Non contro un nemico esterno del proprio Stato, ma contro il proprio Stato e le sue assurde e inique “leggi”. Contro le sue forze del dis/ordine e quelle dell’esercito che come sempre, prima ancora che difendere i confini esterni della “nazione”, come vorrebbe la narrazione giuridica, son delegate a tracciare con autoritarismo e violenza quelli interni, di classe e di appartenenza sociale e territoriale.

E’ una bella testimonianza quella che il filmato, della durata di circa 80 minuti, ci presenta. Più di carattere impressionistico, e a tratti crepuscolare, che non cronologico-politico, anche se la sua realizzazione è durata circa dieci anni e ha visto coinvolti tanti compagni e tante compagne di quel territorio “liberato” dall’ipocrisia dello sviluppo capitalistico e dalle sue ideologie più banalizzanti. In cui la sicurezza degli abitanti non è affidata né alle milizie dello Stato, né all’audacia di qualche singola iniziativa individuale, ma all’azione collettiva e condivisa della comunità.

Iniziativa che ha la sua forza non tanto nella determinazione, che pur c’è e deve esserci, negli scontri scaturiti dalla repressione delle manifestazioni, ma soprattutto dall’idea condivisa di “partire e tornare tutti insieme”. Sempre, comunque, ovunque.
In valle tra i gas e i boschi, nelle assemblee pubbliche, nelle aule dei tribunali, fuori e dentro il carcere. Insieme, sempre, come solo un’autentica “associazione a resistere” può, deve e sa fare.

Sono immagini e parole importanti quelle che vengono trasmesse con efficacia agli spettatori.
Sono parole di lotta e di irriducibilità, di speranza e di dolore e spesso di intensa riflessione personale. Sia sui drammi e problemi esistenziali scaturiti dalle conseguenze famigliari o sociali della lotta, come nelle parole di Luca, oppure dall’esperienza della violenza e del suo utilizzo per una giusta causa, come in quelle sul Rojava del Davide Grasso di diverso tempo fa.
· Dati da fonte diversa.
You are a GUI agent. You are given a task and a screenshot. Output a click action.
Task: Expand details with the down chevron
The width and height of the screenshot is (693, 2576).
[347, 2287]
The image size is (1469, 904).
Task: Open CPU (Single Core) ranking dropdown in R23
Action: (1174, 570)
Chi conosce la lotta valsusina e i suoi protagonisti, vedendo il documentario, ne rivedrà i volti, riascolterà le voci e i toni, ripercorrerà i sentieri della speranza e della battaglia. Chi non conosce direttamente tutto ciò potrà trarne un utile insegnamento oppure una visione della stessa al di fuori della narrazione mainstream e nemica oppure soltanto ideologica.

Le riprese del documentario La scelta2 sono iniziate nel 2012, successivamente all’apertura del cantiere a Chiomonte (2011) e come affermano gli autori e produttori, Carlo A. Bachschmidt, Stefano Barabino, Michele Ruvioli:

È possibile essere militanti, fare politica, senza riprodurre nella lotta quegli stessi meccanismi ai quali ci si oppone? In questi dieci anni di lavorazione del film abbiamo vissuto nel movimento No Tav in una forte consonanza ideale con esso. Che cosa permette a questo movimento di continuare ad esistere nonostante la repressione di Stato nelle sue molteplici forme? Il film fa emergere una soggettività che dà senso a cosa significhi fare politica. […] Siamo stati abituati a delegare ad altri le scelte di fondo delle nostre vite. Raccontare la lotta No Tav per noi ha significato capovolgere questo assunto, partire dalle responsabilità che ciascun individuo assume verso se stesso.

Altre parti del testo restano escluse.